_WHAT IS EXPECTED_
Produce a character-for-character copy of the data below.

_EXCERPTED RECORDS_
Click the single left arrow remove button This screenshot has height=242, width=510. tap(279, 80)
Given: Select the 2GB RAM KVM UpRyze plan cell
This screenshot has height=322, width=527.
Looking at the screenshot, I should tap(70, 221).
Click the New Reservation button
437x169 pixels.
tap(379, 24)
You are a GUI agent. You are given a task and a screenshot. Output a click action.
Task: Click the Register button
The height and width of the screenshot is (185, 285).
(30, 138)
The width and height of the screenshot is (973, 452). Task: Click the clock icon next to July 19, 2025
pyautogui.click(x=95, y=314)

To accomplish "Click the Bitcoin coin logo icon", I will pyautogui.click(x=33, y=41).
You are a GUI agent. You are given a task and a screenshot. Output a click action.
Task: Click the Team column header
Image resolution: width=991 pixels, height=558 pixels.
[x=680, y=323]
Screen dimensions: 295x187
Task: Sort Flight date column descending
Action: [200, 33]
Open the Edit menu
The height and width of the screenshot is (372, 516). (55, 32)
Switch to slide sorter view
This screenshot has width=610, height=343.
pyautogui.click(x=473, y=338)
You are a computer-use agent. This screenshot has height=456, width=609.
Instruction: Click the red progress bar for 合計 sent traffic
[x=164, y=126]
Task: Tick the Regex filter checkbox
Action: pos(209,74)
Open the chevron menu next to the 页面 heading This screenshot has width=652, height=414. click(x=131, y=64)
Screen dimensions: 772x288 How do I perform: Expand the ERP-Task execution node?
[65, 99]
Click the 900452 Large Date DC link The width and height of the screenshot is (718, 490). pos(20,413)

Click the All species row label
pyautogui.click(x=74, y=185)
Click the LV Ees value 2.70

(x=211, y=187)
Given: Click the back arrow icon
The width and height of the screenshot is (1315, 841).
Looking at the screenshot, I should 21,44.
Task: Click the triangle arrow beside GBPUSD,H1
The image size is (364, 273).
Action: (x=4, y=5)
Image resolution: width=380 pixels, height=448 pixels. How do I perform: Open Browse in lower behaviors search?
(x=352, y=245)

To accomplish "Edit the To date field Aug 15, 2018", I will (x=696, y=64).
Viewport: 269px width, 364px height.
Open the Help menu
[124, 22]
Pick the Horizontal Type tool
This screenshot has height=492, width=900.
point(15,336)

_OUTPUT FOR THIS EXERCISE_
Click the single left arrow remove button This screenshot has height=242, width=510. tap(279, 80)
Given: Select the 2GB RAM KVM UpRyze plan cell
This screenshot has height=322, width=527.
Looking at the screenshot, I should tap(70, 221).
Click the New Reservation button
437x169 pixels.
tap(379, 24)
You are a GUI agent. You are given a task and a screenshot. Output a click action.
Task: Click the Register button
The height and width of the screenshot is (185, 285).
(30, 138)
The width and height of the screenshot is (973, 452). Task: Click the clock icon next to July 19, 2025
pyautogui.click(x=95, y=314)

To accomplish "Click the Bitcoin coin logo icon", I will pyautogui.click(x=33, y=41).
You are a GUI agent. You are given a task and a screenshot. Output a click action.
Task: Click the Team column header
Image resolution: width=991 pixels, height=558 pixels.
[x=680, y=323]
Screen dimensions: 295x187
Task: Sort Flight date column descending
Action: [200, 33]
Open the Edit menu
The height and width of the screenshot is (372, 516). (55, 32)
Switch to slide sorter view
This screenshot has width=610, height=343.
pyautogui.click(x=473, y=338)
You are a computer-use agent. This screenshot has height=456, width=609.
Instruction: Click the red progress bar for 合計 sent traffic
[x=164, y=126]
Task: Tick the Regex filter checkbox
Action: pos(209,74)
Open the chevron menu next to the 页面 heading This screenshot has width=652, height=414. click(x=131, y=64)
Screen dimensions: 772x288 How do I perform: Expand the ERP-Task execution node?
[65, 99]
Click the 900452 Large Date DC link The width and height of the screenshot is (718, 490). pos(20,413)

Click the All species row label
pyautogui.click(x=74, y=185)
Click the LV Ees value 2.70

(x=211, y=187)
Given: Click the back arrow icon
The width and height of the screenshot is (1315, 841).
Looking at the screenshot, I should 21,44.
Task: Click the triangle arrow beside GBPUSD,H1
The image size is (364, 273).
Action: (x=4, y=5)
Image resolution: width=380 pixels, height=448 pixels. How do I perform: Open Browse in lower behaviors search?
(x=352, y=245)

To accomplish "Edit the To date field Aug 15, 2018", I will (x=696, y=64).
Viewport: 269px width, 364px height.
Open the Help menu
[124, 22]
Pick the Horizontal Type tool
This screenshot has height=492, width=900.
point(15,336)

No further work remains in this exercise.